Nearly 71 million unique credentials stolen for logging into websites such as Facebook, Roblox, eBay, and Yahoo have been circulating on the Internet for at least four months, a researcher said Wednesday.
Troy Hunt, operator of the Have I Been Pwned? breach notification service, said the massive amount of data was posted to a well-known underground market that brokers sales of compromised credentials. Hunt said he often pays little attention to dumps like these because they simply compile and repackage previously published passwords taken in earlier campaigns.
Post appearing on breach site advertising the availability of naz.api password data.
Not your typical password dump
Some glaring things prevented Hunt from dismissing this one, specifically the contents indicating that nearly 25 million of the credentials had never been leaked before:
319 files totaling 104GB
70,840,771 unique email addresses
427,308 individual HIBP subscribers impacted
65.03 percent of addresses already in HIBP (based on a 1,000 random sample set)
“That last number was the real kicker,” Hunt wrote. “When a third of the email addresses have never been seen before, that's statistically significant.
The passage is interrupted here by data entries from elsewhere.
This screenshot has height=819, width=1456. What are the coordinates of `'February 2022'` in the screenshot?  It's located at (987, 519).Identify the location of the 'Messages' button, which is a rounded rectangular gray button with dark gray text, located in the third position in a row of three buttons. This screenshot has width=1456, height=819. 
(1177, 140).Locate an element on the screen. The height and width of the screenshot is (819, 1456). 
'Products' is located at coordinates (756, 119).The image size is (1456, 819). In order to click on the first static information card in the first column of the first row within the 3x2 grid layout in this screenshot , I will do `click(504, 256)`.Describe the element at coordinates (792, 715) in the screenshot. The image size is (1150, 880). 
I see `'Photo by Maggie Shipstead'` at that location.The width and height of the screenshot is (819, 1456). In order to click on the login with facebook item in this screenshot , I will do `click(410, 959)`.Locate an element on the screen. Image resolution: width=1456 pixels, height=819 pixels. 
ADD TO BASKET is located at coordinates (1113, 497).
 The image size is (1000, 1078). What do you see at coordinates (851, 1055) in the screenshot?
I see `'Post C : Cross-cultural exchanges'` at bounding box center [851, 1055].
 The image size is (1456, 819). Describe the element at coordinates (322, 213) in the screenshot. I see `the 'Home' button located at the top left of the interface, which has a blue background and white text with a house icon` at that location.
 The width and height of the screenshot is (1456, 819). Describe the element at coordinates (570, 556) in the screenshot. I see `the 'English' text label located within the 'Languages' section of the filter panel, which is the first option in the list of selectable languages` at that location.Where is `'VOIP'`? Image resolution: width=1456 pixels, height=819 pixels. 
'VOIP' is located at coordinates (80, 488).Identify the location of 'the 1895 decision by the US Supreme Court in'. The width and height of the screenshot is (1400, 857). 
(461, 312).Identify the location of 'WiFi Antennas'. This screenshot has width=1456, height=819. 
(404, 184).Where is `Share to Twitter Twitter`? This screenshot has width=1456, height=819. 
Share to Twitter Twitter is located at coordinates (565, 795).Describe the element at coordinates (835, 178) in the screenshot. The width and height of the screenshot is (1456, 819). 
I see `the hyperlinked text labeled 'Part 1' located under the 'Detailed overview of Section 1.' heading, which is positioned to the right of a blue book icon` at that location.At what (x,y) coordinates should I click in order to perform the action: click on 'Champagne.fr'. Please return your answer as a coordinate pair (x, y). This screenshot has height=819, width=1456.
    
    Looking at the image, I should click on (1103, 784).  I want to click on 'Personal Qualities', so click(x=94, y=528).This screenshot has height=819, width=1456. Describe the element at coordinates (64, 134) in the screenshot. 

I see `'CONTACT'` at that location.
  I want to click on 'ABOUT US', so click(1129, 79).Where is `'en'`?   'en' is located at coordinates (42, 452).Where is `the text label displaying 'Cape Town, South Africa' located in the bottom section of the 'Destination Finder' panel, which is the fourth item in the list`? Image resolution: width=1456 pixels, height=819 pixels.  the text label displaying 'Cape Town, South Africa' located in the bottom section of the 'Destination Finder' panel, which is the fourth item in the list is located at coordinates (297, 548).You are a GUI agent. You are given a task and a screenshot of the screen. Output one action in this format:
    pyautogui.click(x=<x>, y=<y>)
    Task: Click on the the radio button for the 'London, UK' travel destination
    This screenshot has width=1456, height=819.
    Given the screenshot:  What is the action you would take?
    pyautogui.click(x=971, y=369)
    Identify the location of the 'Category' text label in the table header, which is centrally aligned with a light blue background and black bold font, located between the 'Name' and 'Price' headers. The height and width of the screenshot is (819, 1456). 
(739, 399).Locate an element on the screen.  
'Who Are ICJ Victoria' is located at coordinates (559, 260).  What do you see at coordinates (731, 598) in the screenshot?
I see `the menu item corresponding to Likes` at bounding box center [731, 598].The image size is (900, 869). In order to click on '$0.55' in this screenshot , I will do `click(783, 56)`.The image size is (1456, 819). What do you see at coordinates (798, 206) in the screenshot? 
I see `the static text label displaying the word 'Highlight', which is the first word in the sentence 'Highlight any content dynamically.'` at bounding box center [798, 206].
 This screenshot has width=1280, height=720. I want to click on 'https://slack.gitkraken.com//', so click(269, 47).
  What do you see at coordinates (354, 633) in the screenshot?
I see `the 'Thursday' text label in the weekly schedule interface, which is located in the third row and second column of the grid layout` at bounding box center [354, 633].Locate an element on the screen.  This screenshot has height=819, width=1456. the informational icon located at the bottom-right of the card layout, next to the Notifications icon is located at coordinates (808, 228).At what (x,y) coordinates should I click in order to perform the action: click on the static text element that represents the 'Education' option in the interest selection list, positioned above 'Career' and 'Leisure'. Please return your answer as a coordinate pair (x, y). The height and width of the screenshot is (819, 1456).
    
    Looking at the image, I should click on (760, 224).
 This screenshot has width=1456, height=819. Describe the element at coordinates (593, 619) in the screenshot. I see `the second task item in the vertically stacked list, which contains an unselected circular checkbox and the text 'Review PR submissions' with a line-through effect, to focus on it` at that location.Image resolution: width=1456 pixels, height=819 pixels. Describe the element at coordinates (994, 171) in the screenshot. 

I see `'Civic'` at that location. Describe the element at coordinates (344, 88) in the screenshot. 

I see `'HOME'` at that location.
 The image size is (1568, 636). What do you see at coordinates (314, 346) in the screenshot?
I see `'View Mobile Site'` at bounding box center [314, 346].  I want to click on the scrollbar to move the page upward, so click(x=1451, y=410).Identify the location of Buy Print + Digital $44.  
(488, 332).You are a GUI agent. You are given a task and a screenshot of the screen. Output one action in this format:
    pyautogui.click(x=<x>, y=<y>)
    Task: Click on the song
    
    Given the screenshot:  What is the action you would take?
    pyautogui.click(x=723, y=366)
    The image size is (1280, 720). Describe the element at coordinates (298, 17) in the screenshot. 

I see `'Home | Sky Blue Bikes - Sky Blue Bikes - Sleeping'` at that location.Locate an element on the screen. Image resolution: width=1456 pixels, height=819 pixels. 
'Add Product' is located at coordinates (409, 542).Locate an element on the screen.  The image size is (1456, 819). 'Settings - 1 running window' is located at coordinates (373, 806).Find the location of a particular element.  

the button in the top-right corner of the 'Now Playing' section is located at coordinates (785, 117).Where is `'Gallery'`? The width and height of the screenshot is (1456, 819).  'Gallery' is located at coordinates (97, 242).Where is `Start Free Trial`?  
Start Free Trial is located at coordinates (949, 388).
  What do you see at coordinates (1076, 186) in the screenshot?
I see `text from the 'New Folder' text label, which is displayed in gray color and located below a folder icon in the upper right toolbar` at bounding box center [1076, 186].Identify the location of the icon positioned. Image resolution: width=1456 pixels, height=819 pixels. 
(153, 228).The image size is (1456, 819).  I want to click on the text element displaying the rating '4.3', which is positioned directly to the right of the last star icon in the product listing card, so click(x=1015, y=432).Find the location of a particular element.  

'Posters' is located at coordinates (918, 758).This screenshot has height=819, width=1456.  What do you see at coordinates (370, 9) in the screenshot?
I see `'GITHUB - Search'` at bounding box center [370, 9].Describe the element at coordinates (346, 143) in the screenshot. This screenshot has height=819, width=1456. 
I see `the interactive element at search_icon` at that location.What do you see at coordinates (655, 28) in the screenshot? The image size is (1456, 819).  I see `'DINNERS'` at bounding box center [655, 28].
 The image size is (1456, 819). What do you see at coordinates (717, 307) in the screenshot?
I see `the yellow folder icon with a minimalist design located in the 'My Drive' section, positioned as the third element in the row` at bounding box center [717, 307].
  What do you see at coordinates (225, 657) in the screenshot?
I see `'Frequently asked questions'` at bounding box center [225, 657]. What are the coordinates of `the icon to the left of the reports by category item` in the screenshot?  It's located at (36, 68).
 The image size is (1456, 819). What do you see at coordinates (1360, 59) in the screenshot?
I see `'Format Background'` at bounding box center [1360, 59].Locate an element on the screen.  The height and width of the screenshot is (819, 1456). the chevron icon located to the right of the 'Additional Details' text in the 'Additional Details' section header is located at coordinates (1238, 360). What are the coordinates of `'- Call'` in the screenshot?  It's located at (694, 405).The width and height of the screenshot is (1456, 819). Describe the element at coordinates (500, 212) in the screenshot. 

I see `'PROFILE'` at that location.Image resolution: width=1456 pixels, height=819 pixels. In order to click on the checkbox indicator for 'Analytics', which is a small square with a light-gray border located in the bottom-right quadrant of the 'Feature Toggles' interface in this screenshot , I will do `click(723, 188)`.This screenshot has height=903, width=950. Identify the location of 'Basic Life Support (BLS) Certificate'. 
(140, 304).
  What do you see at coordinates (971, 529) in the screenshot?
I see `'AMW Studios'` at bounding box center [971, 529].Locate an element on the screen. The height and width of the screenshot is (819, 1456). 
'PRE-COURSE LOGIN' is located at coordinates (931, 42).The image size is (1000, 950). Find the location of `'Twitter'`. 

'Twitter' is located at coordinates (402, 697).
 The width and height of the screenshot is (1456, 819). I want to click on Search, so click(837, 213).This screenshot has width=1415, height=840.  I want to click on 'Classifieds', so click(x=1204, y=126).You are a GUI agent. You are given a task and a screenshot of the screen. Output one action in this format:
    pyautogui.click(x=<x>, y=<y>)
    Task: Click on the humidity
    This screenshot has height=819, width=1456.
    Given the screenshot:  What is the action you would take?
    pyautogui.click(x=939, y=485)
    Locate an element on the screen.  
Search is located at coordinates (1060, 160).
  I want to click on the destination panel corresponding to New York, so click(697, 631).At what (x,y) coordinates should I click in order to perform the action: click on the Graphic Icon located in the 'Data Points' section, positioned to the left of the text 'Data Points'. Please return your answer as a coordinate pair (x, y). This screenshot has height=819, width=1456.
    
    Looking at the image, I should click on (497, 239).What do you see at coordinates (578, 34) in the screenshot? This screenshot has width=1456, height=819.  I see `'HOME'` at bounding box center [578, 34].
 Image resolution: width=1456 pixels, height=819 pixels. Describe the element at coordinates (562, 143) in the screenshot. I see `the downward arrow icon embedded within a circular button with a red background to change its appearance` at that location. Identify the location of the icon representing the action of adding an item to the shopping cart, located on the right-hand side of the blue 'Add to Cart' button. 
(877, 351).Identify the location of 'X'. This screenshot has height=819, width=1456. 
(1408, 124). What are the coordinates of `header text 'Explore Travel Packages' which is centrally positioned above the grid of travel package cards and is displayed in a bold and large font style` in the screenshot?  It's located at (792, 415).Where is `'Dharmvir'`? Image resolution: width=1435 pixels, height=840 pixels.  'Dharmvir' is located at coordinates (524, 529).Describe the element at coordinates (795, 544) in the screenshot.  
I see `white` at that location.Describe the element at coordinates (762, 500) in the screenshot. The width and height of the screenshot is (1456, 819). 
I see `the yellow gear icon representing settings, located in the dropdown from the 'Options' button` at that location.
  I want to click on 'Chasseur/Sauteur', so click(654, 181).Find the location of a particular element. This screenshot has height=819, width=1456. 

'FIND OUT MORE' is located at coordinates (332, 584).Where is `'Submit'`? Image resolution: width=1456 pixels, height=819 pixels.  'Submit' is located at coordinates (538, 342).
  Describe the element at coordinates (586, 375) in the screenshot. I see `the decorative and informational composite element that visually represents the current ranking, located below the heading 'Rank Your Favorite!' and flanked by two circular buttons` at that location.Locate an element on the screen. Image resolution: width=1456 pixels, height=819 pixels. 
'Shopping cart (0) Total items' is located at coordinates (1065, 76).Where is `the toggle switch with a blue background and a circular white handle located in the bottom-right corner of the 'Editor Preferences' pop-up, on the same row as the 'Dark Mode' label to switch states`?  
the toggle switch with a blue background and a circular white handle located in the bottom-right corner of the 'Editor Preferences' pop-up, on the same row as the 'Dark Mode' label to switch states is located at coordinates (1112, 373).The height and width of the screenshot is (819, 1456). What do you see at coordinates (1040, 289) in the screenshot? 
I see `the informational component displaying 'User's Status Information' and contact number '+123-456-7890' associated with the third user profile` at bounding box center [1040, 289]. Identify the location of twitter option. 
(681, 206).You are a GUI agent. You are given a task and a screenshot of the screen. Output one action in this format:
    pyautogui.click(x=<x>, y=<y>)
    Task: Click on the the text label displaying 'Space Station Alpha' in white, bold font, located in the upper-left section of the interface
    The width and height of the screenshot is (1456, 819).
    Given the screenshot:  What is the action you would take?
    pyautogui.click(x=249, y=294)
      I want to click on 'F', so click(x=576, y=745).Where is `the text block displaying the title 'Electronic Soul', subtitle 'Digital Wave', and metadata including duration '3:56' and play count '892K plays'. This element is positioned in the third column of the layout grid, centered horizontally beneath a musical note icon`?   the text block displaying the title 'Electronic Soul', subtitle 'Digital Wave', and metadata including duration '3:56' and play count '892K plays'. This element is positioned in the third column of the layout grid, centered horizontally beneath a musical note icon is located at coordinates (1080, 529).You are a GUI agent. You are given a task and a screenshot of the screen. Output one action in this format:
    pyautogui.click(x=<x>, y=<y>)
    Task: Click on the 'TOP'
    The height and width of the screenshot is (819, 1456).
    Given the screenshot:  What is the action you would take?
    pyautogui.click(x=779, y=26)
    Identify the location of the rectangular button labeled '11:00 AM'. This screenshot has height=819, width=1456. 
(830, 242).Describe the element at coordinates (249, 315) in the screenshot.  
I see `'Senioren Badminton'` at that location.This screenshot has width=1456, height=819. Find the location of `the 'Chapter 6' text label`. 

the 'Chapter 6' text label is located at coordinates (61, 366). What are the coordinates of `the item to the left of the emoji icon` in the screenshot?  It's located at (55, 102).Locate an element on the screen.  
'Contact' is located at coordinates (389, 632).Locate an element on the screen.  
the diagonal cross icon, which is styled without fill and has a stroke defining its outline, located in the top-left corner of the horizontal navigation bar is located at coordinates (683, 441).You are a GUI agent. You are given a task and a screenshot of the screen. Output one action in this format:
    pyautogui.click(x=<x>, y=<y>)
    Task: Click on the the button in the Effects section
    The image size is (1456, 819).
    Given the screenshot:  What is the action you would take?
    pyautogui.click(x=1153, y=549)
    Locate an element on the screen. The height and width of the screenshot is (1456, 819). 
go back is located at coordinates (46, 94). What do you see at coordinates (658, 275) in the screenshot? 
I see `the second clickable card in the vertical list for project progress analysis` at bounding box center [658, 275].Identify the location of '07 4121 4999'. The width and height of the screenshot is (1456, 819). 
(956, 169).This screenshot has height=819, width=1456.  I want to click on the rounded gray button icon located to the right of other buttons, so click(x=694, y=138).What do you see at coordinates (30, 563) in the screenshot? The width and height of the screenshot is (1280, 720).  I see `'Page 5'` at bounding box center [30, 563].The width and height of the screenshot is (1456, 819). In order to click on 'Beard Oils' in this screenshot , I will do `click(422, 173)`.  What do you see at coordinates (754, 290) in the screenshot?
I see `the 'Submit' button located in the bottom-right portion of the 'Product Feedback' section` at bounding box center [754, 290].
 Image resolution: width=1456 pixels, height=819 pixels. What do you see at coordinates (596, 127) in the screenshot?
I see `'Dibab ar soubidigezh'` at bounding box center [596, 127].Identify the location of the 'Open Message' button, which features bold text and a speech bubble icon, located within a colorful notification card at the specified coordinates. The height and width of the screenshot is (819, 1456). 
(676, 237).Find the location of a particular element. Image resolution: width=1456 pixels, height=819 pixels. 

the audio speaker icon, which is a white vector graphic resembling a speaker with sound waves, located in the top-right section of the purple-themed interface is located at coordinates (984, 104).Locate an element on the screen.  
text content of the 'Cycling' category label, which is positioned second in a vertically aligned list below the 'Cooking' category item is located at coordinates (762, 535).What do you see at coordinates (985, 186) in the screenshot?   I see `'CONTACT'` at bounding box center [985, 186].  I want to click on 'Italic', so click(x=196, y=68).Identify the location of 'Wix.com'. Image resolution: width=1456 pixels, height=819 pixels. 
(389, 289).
This isn't just the usual collection of repurposed lists wrapped up with a brand-new bow on it and passed off as the next big thing; it's a significant volume of new data. When you look at the above forum post the data accompanied, the reason why becomes clear: it's from ‘stealer logs’ or in other words, malware that has grabbed credentials from compromised machines.”
Further Reading
A redacted image that Hunt posted showing a small sample of the exposed credentials indicated that account credentials for a variety of sites were swept up. Sites included Facebook, Roblox, Coinbase, Yammer, and Yahoo. In keeping with the claim that the credentials were collected by a “stealer”—malware that runs on a victim’s device and uploads all user names and passwords entered into a login page—the passwords appear in plaintext. Account credentials taken in website breaches are almost always cryptographically hashed. (A sad aside: Most of the exposed credentials are weak and would easily fall to a simple password dictionary attack.)
Screenshot showing a sample of 20 credential pairs, with usernames redacted.
Have I Been Pwned?
Data collected by Have I Been Pwned indicates this password weakness runs rampant. Of the 100 million unique passwords amassed, they have appeared 1.3 billion times.